Filed Under:Claims, Auto

Investigating Automotive Battery Explosions

A car battery doesn't always explode just when being jump-started or charged. There are cases where they suddenly explode due to the installed position, for example, or as a result of a crash, as has been alleged in the probe leading to the Chevy Volt recall.

In any case, automotive battery explosions can cause severe injury and can even be fatal, depending on where one is standing during the explosion. These explosions present added considerations for adjusters who are tasked not only with processing the resultant claims but also in identifying subrogation opportunities.

Let's first examine the anatomy of a typical automotive battery before delving into cases of catastrophic failure. As shown in Figure 1 below an automotive battery, typically of lead/acid construction, is an electrochemical container that produces voltage, which causes electrical current to flow to various components in an automotive vehicle. An outer polymer case (high density polypropylene) acts as a container for an electrolyte (sulfuric acid), six cells and lead plates. Each cell delivers 2.1 volts, with a total voltage of 12.6 volts, at full charge. Vents are installed at the top of the battery to vent gasses formed during the normal charging cycles.  

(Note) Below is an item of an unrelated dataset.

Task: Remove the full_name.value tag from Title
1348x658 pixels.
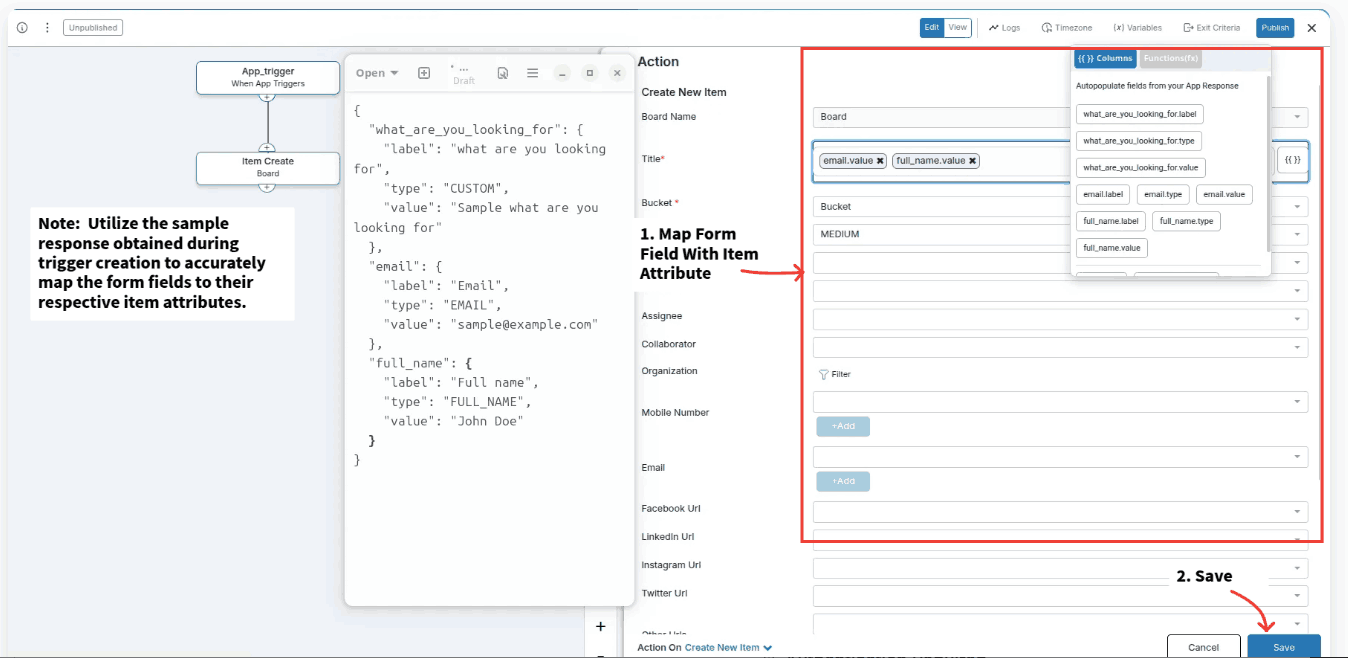Action: point(972,161)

During the charging cycle, hydrogen gas is generated and accumulates in the head space above the electrolyte level, prior to venting. Hydrogen gas has a wide range of explosive limits in air, ranging from 4 to 72-percent hydrogen in air and is easily ignited by a flame or spark. If the hydrogen is ignited inside the battery, then it typically blows off the top of the battery case, showering sulfuric acid in the immediate vicinity along with fragments of the battery case. The explosive energy generation is so rapid that the vents cannot relieve the pressure in time to prevent an explosion.

Figure 2 to the upper right is a view of a two-year-old battery that exploded, causing personal injury from acid burns. This occurred when a standby generator was starting during its normal maintenance test cycle. The top of the battery was blown away, suggesting that hydrogen was ignited inside the battery.  

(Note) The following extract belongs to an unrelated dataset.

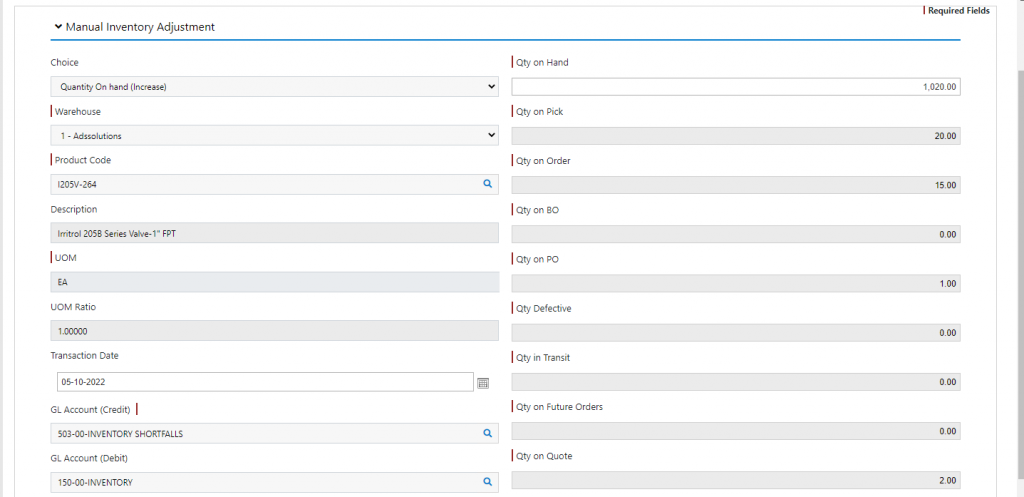Collapse the Manual Inventory Adjustment section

Figure 3 here shows a battery fragment that was found imbedded in the ceiling of the building that enclosed the generator. Inspection of the battery shown in Figure 2 revealed that one of the intercell connectors (Figure 4) was loose and corroded.

A loose connection inside a battery can result in an electrical arc jumping across the gap, igniting the hydrogen.  In this case, the loose connection was determined to be a result of a manufacturing defect.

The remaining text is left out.